++++ KUTIPAN SUMBER

Posted by Rifan Syambodo Categories: Label:
Untuk memperlancar komunikasi dan memperkuat kekuasaan mereka di tanah jajahan, Eropa membangun jaringan kabel telegraf di bawah laut.

Imperium mulai terbentuk di Eropa pada akhir abad ke-18. Mereka butuh berhubungan dengan koloni-koloninya untuk tujuan politik dan militer –juga memperluas pasar. Tapi, saat itu, dengan sebuah kapal, butuh waktu berbulan-bulan untuk mengirimkan pesan dari koloni ke ibukota imperium, atau sebaliknya. Di darat, kurir atau kuda tak kalah lambat. Cuaca dan keamanan juga jadi kendala.

Keterbatasan itu bisa berdampak luar biasa. Salah satu pertempuran dalam Perang Amerika Serikat-Inggris yang menimbulkan banyak korban adalah Pertempuran New Orleans pada 8 Januari 1815. Padahal Perjanjian Ghent (Belgia) yang mengakhiri perang sudah ditandatangani pada 24 Desember 1814 –sekira dua minggu sebelum pertempuran! Tak ada pihak yang menyadari bahwa perang sudah berakhir.

++++++++

TUGAS TERTULIS:
**a.** Dalam tulisan tentang kabel telegraf bawah laut, kapan Perjanjian Ghent ditandatangani?
**b.** Teruskan tulisan tentang kabel telegraf bawah laut mulai dari kalimat terakhirnya.

++++ DATA TERSIMPAN

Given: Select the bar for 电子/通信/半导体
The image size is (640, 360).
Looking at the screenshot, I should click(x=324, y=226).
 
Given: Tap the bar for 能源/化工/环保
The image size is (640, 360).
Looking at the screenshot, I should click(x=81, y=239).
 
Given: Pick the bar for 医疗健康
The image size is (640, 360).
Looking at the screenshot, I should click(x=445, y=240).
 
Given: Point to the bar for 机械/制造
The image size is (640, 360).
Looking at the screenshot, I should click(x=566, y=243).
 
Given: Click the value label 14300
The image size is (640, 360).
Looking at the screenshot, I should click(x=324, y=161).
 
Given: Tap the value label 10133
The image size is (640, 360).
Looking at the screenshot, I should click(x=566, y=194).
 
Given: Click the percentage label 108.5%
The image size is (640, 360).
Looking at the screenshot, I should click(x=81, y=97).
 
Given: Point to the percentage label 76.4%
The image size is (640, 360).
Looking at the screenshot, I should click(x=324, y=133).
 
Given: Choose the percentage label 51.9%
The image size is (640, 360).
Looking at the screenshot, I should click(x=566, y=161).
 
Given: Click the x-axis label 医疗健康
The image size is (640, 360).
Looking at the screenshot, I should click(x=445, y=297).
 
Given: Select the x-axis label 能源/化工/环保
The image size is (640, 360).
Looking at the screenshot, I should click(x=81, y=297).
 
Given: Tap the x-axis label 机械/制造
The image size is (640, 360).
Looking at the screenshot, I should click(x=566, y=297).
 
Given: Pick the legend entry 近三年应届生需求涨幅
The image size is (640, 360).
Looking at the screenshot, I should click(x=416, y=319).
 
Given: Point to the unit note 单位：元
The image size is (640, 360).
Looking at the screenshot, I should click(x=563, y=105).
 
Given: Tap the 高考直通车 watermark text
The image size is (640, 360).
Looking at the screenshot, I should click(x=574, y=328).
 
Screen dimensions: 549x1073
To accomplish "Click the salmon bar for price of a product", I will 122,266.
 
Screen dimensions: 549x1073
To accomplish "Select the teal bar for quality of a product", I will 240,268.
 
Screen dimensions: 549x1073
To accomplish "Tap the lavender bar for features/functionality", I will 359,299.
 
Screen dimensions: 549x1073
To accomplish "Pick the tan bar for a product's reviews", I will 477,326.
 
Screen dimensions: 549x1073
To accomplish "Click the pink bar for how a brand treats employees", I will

++++++++

JAWABAN:
**a.** Pada 24 Desember 1814.

**b.**
Pemerintah Belanda juga kena imbas akibat keterbatasan komunikasi selama Perang Jawa. John Tully dalam “A Victorian Ecological Disaster: Imperialism, the Telegraph and Gutta-Percha”, dimuat di Journal of World History terbitan University of Hawaii Press, edisi No 4 tahun 2009, menulis bahwa pemerintah Belanda tak bisa tahu kebutuhan pengiriman balabantuan ke Jawa untuk menghentikan perlawanan Diponegoro selama berbulan-bulan setelah pecah pada 1825. Kendala komunikasi memberi kontribusi bagi berlarut-larutnya Perang Jawa.

Penemuan telegraf membuat pengiriman pesan bisa dilakukan dengan hampir seketika berkat William Fothergill Cooke dan Charles Wheatstone, yang mengajukan paten sistem telegraf listrik di Inggris pada 1837. Telegraf akan mengirimkan pesan dengan menggunakan denyut elektronik yang diteruskan oleh kawat tembaga. Kode yang diterima disebut kode Morse seperti nama penciptanya dari Amerika, Samuel Finley Breese Morse. Jalur telegraf pertama dipasang antara Washongton dan Baltimore. Samuel Morse mengirimkan pesan pertama pada Mei 1844: “Apa yang diciptakan Tuhan?”

Setelah itu tinggal menunggu waktu untuk menghubungkan dunia. Namun keinginan itu tertunda bertahun-tahun karena kendala teknis: bagaimana membuat dan memasang ratusan ribu kilometer kabel yang melintang di dasar laut. Dan kunci keberhasilan sistem baru ini adalah plastik alami bernama gutta-percha, yang terbukti ampuh sebagai pelapis kabel bawah laut.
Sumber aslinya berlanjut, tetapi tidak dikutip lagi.